Baleine noire de l’Atlantique Nord
Enjeu
Depuis 2017, le gouvernement du Canada a mis en place de solides mesures de gestion des pêches pour protéger la baleine noire de l’Atlantique Nord, une espèce en voie de disparition, contre les empêtrements dans les engins de pêche. Le MPO annoncera les mesures de 2025 très bientôt, et peu de temps après la Stratégie canadienne sur les engins de pêche sécuritaires pour les baleines. Le Canada doit démontrer qu’il agit pour protéger la baleine noire de l’Atlantique Nord, pour éviter les répercussions commerciales en vertu de la Marine Mammal Protection Act des États-Unis, qui entrera en vigueur le 31 décembre 2025.
Messages clés
- Pêches et Océans Canada prend des mesures énergiques pour protéger la baleine noire de l’Atlantique Nord, une espèce en voie de disparition.
- Nous avons mis en place des mesures pour prévenir les empêtrements dans les engins de pêche. Nos protocoles de fermeture, qui s’appliquent partout et à tout moment où des baleines noires de l’Atlantique Nord sont détectées, sont une mesure importante, en fonction de notre programme complet de surveillance visuelle et acoustique des baleines noires.

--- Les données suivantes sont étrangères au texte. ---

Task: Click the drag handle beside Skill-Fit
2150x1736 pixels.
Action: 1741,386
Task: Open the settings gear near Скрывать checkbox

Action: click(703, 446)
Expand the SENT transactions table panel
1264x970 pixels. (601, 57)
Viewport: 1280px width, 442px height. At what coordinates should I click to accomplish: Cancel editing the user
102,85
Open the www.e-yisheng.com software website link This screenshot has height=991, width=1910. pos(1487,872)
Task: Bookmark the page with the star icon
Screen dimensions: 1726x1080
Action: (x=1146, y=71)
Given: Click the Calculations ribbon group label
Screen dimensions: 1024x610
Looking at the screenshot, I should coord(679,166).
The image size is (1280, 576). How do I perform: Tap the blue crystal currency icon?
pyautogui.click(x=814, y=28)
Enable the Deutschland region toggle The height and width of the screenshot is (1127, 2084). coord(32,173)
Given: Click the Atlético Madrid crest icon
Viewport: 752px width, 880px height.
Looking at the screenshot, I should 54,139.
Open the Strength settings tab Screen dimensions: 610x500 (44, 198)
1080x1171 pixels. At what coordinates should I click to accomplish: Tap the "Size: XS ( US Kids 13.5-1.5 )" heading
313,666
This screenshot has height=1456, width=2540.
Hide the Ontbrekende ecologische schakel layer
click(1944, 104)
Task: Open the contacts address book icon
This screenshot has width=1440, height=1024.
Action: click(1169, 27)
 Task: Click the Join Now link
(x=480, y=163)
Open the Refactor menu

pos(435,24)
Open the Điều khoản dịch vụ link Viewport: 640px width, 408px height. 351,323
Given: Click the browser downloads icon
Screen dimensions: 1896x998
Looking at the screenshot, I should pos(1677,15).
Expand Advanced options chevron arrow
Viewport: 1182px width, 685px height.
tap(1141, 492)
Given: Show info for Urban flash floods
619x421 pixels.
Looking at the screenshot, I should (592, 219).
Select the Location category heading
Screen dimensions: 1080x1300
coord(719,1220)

- Nous sommes reconnaissants du soutien continu des pêcheurs dans la mise en œuvre des fermetures lorsqu’elles sont déclenchées.
- Nous sommes également actifs dans le traitement des engins de pêche perdus, abandonnés ou rejetés dans les zones où se déplacent les baleines noires dans le golfe du Saint-Laurent. Depuis 2020, le Ministère a soutenu la récupération de 40 936 engins dans les eaux canadiennes.
- Le MPO élabore une stratégie quinquennale pour la sécurité des baleines afin de poursuivre la mise en œuvre d’engins de pêche à la demande à faible résistance à la rupture et avec corde à la demande au Canada, avec pour objectif à long terme de promouvoir les engins de pêche sans cordage pour prévenir les cas d’empêtrement de baleines. La Stratégie sera mise au point au début de 2025.
- Pour se conformer à la Marine Mammal Protection Act des États-Unis et maintenir l’accès aux marchés américains, le Canada doit démontrer que ses efforts de gestion des pêches s’attaquent efficacement aux prises accessoires de mammifères marins, y compris les empêtrements de baleines noires. Nous sommes convaincus que nous respectons, voire dépassons, cette norme.